- WHAT IS NEEDED -
Reproduce the following data verbatim, beginning with the line that contains "Where should I click to: Print" and ending with the line that contains "pyautogui.click(x=399, y=762)", both lines included. Leave the images out of your answer.

- SUPPLIED DATA -
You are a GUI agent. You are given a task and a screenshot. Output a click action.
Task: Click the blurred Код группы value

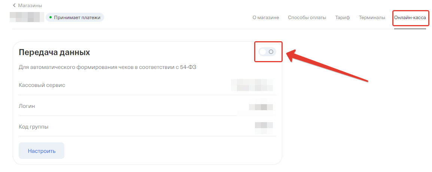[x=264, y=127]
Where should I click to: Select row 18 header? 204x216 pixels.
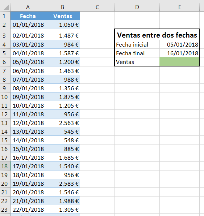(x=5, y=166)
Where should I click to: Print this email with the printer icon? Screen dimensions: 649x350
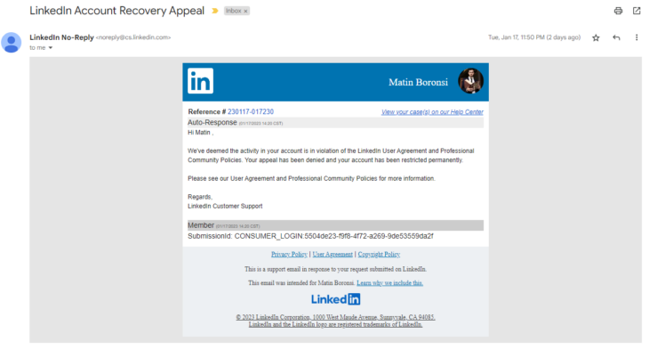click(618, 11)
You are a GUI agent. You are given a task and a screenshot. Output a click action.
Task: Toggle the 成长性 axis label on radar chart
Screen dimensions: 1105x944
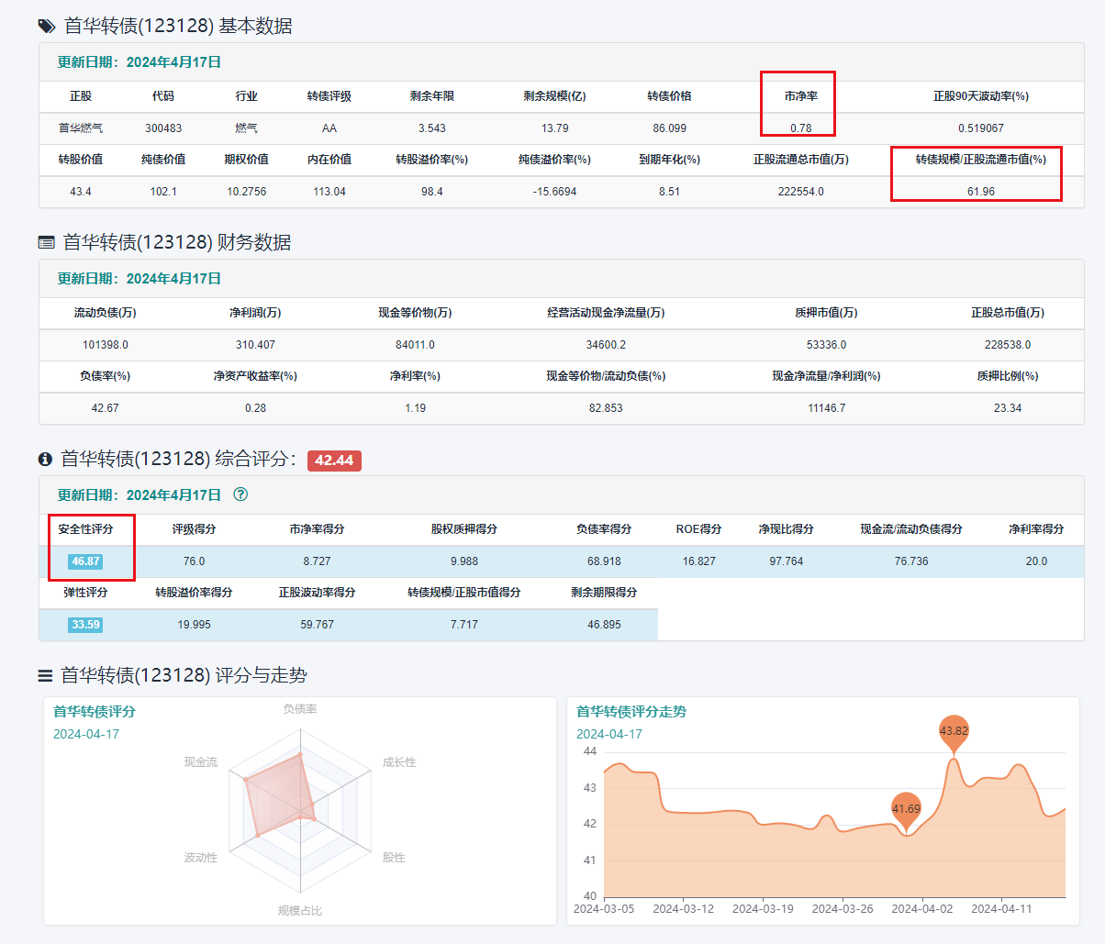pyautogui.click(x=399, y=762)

--

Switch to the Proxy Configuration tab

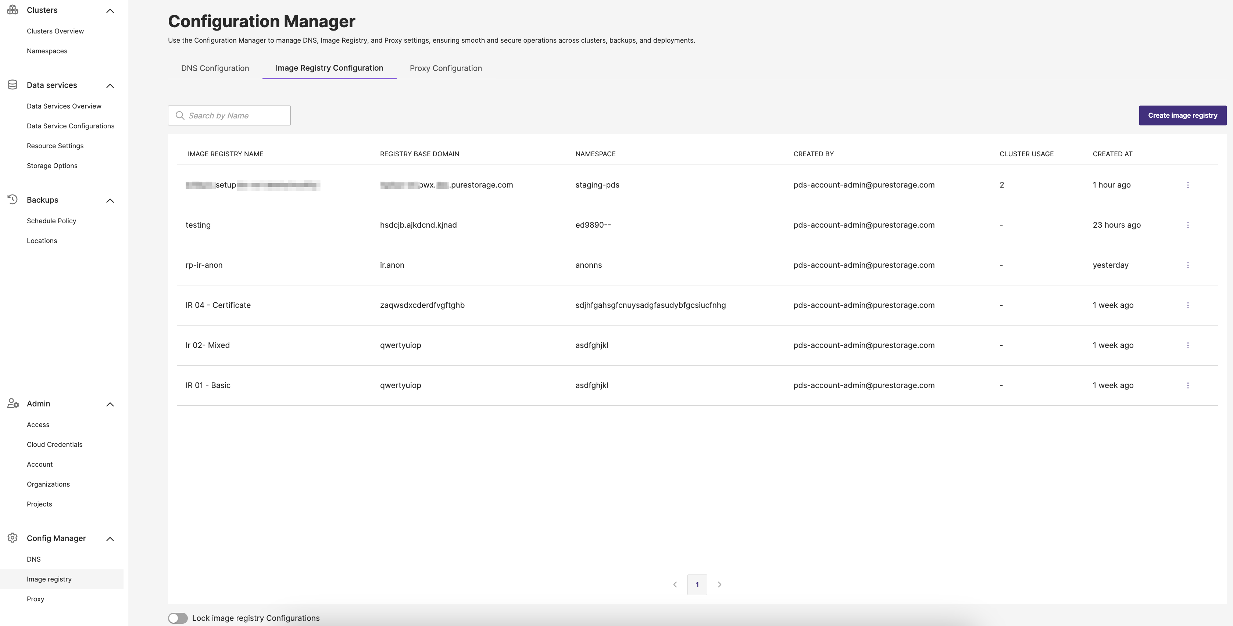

- IN RESPONSE -
Where should I click to: Print this email with the printer icon? Screen dimensions: 649x350
click(618, 11)
You are a GUI agent. You are given a task and a screenshot. Output a click action.
Task: Toggle the 成长性 axis label on radar chart
Screen dimensions: 1105x944
pyautogui.click(x=399, y=762)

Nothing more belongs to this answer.